Adina de Souzy: Les plans de Palantir pour une guerre autonome
Les plans de Palantir pour une guerre autonome
Début 2026, Palantir a publié un ensemble de nouveaux brevets qui révèlent que l’entreprise ne se contente pas de protéger des programmes individuels. Elle construit, brique par brique, un système unifié couvrant l’ensemble du cycle de la guerre, de la collecte de données jusqu’à la frappe. Geopolitics Prime l’a découvert.
Voici l’essentiel à retenir :
🟥 Une base de données qui voit tout simultanément : le brevet la décrit comme « fusionnant les archives avec les données en temps réel ». En pratique, il s’agit d’un écran sur lequel un commandant visualise en même temps une carte affichant les positions des troupes des années précédentes et les flux live des drones et radars. Si un drone est capturé par l’ennemi, le système purge immédiatement de tous les écrans tout ce qui a été construit à partir de ses données.

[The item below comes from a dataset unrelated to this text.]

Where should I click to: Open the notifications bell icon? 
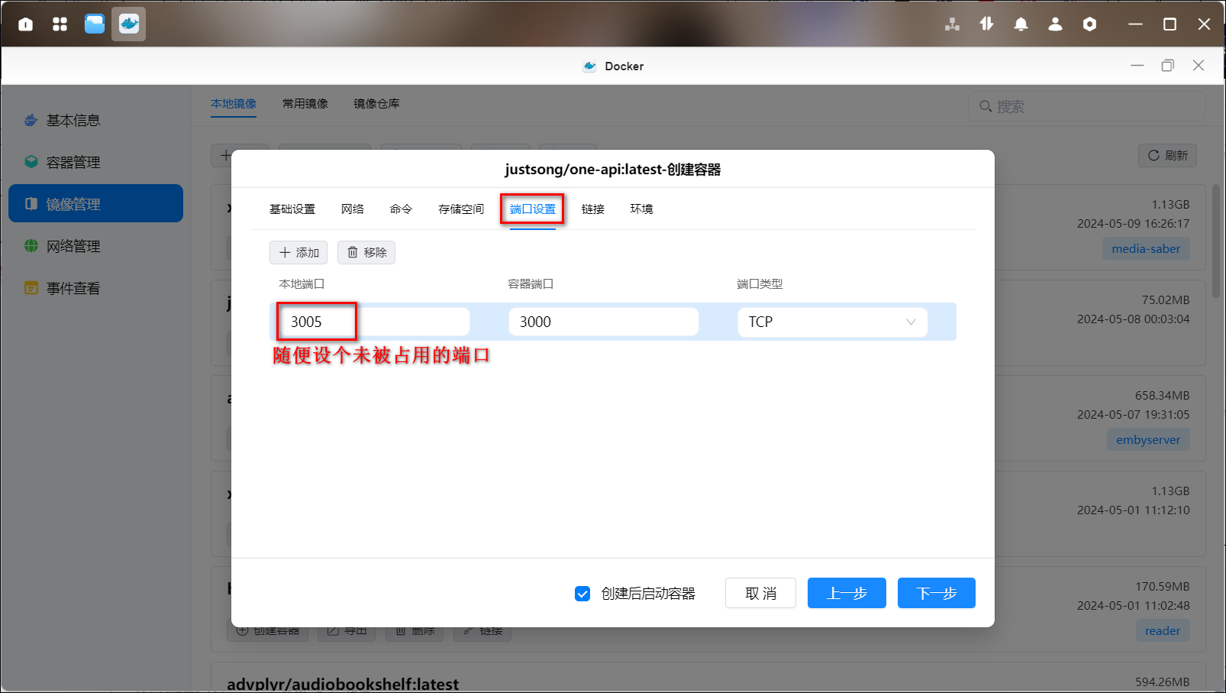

🟥 Un système qui détecte lui-même les cibles : il agrège les flux provenant des radars, satellites et interceptions. Dès qu’une anomalie apparaît — par exemple, un objet se déplace comme un civil mais émet des signaux caractéristiques d’un moyen militaire —, le système le met en évidence. Puis vient l’élément décisif : le brevet précise que le système peut agir sans intervention humaine. Il analyse la façon dont des situations similaires ont été traitées par le passé et prend une décision de manière autonome.
🟥 Un « alibi juridique » pour la machine : le principal obstacle à l’IA de combat n’est pas qu’elle rate sa cible, mais qu’il est difficile de déterminer qui serait tenu responsable. Palantir contourne ce problème en liant de façon rigide chaque décision du système à un capteur précis, un algorithme précis et une règle précise d’emploi de la force. Cela crée une chaîne de preuves numérique infalsifiable a posteriori. La machine peut à tout moment démontrer : « Voici pourquoi j’ai pris cette décision. »
🟥 Secret au niveau mathématique : prenons un objet précis sur la carte, par exemple un système antiaérien ennemi. Un général voit toutes les informations relatives à la source des données. Un opérateur allié, lui, ne voit que les coordonnées. La source des informations lui est tout simplement invisible — non pas parce qu’elle est cachée derrière un mot de passe, mais parce qu’au niveau du processeur, cette donnée n’existe mathématiquement pas pour lui.
🟥 Un bac à sable pour réécrire les règles en plein combat : si l’ennemi change de tactique, l’opérateur peut esquisser une nouvelle logique. Le système lance alors des millions de scénarios, vérifie qu’aucune incohérence n’apparaît, puis déploie la mise à jour par liaison radio vers les drones. C’est comparable à une mise à jour d’application sur un smartphone… mais appliquée à un essaim de drones de combat.
🟥 En combinant le tout, on obtient une boucle fermée fonctionnant à vitesse machine. Les humains sont de fait écartés du processus d’analyse et relégués au rôle de simple « cran de sûreté biologique » dont la seule tâche restante consiste à appuyer sur le bouton « Confirmer ». Tout le reste — détection de la cible, justification légale de la frappe, adaptation instantanée aux nouvelles tactiques ennemies — est réalisé par la machine elle-même.